帰国後、毛沢東は「超英?美」の実現に向けて野心的で超強気な方針を打ち出した。58年8月下旬に中央政治局拡大会議(北戴河会議)を召集し、鉄鋼増産運動・人民公社建設を柱とする大躍進政策を決定する。いわば国を挙げて「ソ連何するものぞ」と息巻いていた58年9月、この本は「老幹部の教育用」に「関連する歴史変動の全体構造を叙述し、各時期の歴史的条件の全面的分析と党の路線・政策の研究に重点を置いて」編集されている。とはいうものの、この本は毛沢東賛辞で終始一貫している。
「毛沢東同志は我が国の英雄的なプロレタリア階級の傑出した代表であり、我が国の偉大なる民族の優秀なる伝統を備えた傑出した代表であり、彼は天才的な創造的マルクス主義者であり、人類最高の思想であるマルクス主義の普遍的真理と中国革命の具体的実践とを結合させ、しかるに我が国民族の思想をこれまで到達したことのなかった高みにまで引き上げ、限りない災難を背負わされた中国民族と中国人民のために徹底した勝利に至る正しい道を指し示した」「革命に当たっては毛沢東同志とその思想の導くところに従えば革命は勝利し、発展し、毛沢東同志とその思想の導くところに逆らう時、革命は失敗し後退する」――であればこそ、この本の結論は毛沢東の指導の下で「正確な政治路線と軍事路線とを歩み」、帝国主義を中国から追い払い、「党内の右傾機会主義と“左”の傾向を時宜に適して正し、国内反動派を打ち破り偉大なる勝利を勝ち取った」ということになる。

**********

作業指示
抜粋本文のうち、「帰国後、毛沢東は「超英?美」」から「ち取った」ということになる。」までの部分を、末尾の語句も含めて一字一句そのまま書き写して返すこと。

提供情報

**********

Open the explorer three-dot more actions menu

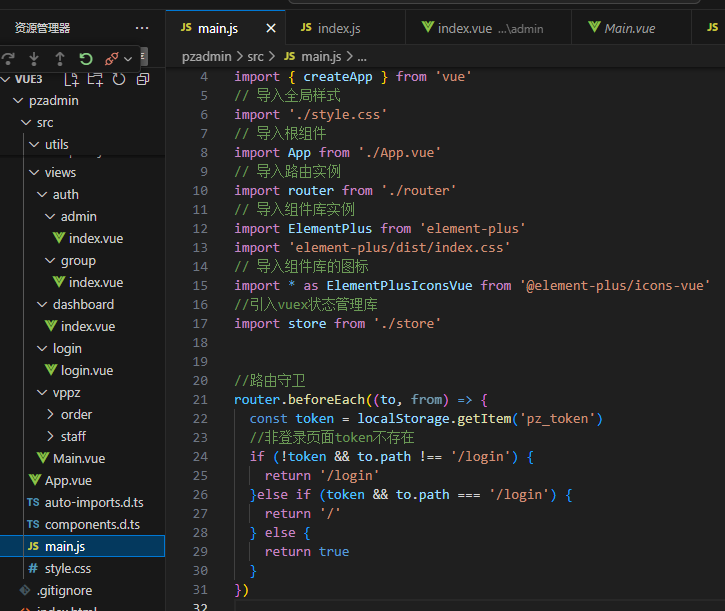point(142,28)
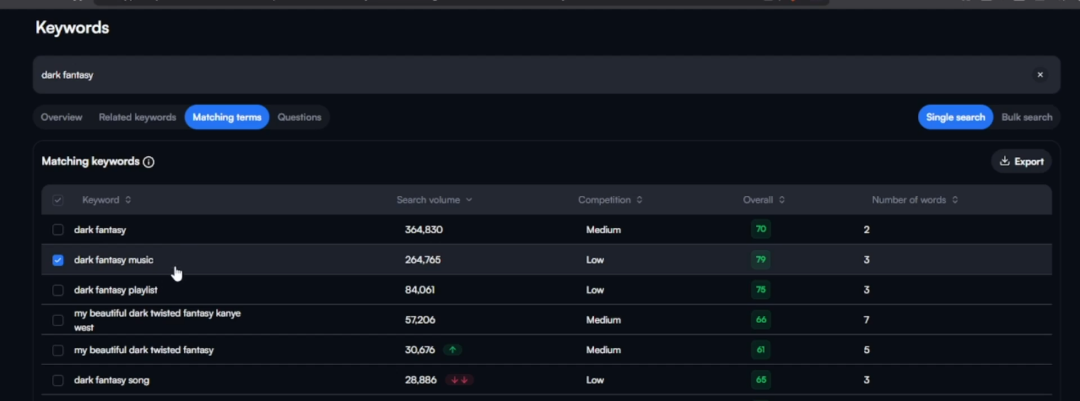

**********

出力結果
帰国後、毛沢東は「超英?美」の実現に向けて野心的で超強気な方針を打ち出した。58年8月下旬に中央政治局拡大会議(北戴河会議)を召集し、鉄鋼増産運動・人民公社建設を柱とする大躍進政策を決定する。いわば国を挙げて「ソ連何するものぞ」と息巻いていた58年9月、この本は「老幹部の教育用」に「関連する歴史変動の全体構造を叙述し、各時期の歴史的条件の全面的分析と党の路線・政策の研究に重点を置いて」編集されている。とはいうものの、この本は毛沢東賛辞で終始一貫している。
「毛沢東同志は我が国の英雄的なプロレタリア階級の傑出した代表であり、我が国の偉大なる民族の優秀なる伝統を備えた傑出した代表であり、彼は天才的な創造的マルクス主義者であり、人類最高の思想であるマルクス主義の普遍的真理と中国革命の具体的実践とを結合させ、しかるに我が国民族の思想をこれまで到達したことのなかった高みにまで引き上げ、限りない災難を背負わされた中国民族と中国人民のために徹底した勝利に至る正しい道を指し示した」「革命に当たっては毛沢東同志とその思想の導くところに従えば革命は勝利し、発展し、毛沢東同志とその思想の導くところに逆らう時、革命は失敗し後退する」――であればこそ、この本の結論は毛沢東の指導の下で「正確な政治路線と軍事路線とを歩み」、帝国主義を中国から追い払い、「党内の右傾機会主義と“左”の傾向を時宜に適して正し、国内反動派を打ち破り偉大なる勝利を勝ち取った」ということになる。